Publié le 12 janvier 2026 à 12h04. La tension monte d’un cran entre la Maison Blanche et Jerome Powell, le président de la Réserve fédérale américaine, avec des accusations de menaces de poursuites pénales et une remise en question de l’indépendance de la banque centrale.
- Le président américain accuse Jerome Powell de fausses déclarations concernant la rénovation du siège de la Fed.
- Le ministère de la Justice a assigné à comparaître la Réserve fédérale et menace personnellement Jerome Powell de poursuites.
- Jerome Powell dénonce une tentative de pression politique pour influencer la politique monétaire américaine.
La querelle entre le président américain et le patron de la banque centrale a atteint un nouveau paroxysme. Jerome Powell a révélé dimanche soir que le ministère de la Justice l’avait convoqué à comparaître, l’accusant d’avoir fait de fausses déclarations devant la commission sénatoriale des banques en juin dernier, concernant les coûts de la rénovation du siège de la Fed à Washington. Les travaux, initialement estimés à un montant moins élevé, ont vu leur budget grimper à 2,5 milliards de dollars (environ 2,3 milliards d’euros).

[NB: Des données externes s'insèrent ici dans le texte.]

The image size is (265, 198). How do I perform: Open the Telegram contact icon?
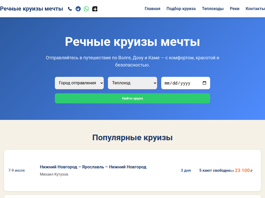point(78,9)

Cette escalade intervient alors que le président américain cherche à influencer la politique monétaire américaine, qu’il juge trop restrictive. Il souhaite une baisse des taux d’intérêt afin de stimuler l’économie, ce qui pourrait favoriser les chances de son parti lors des prochaines élections. Jerome Powell, quant à lui, défend l’indépendance de la banque centrale et sa capacité à prendre des décisions basées sur des critères économiques et non politiques.
Dans une déclaration ferme, Jerome Powell a dénoncé une tentative d’intimidation. « La question est de savoir si la Fed continuera à pouvoir fixer les taux d’intérêt en fonction des faits et des conditions économiques – ou si la politique monétaire sera plutôt déterminée par des pressions politiques ou des intimidations », a-t-il déclaré. Il a ajouté que cette menace était motivée par le fait que la Fed prenne ses décisions dans l’intérêt du public, et non en fonction des préférences du président.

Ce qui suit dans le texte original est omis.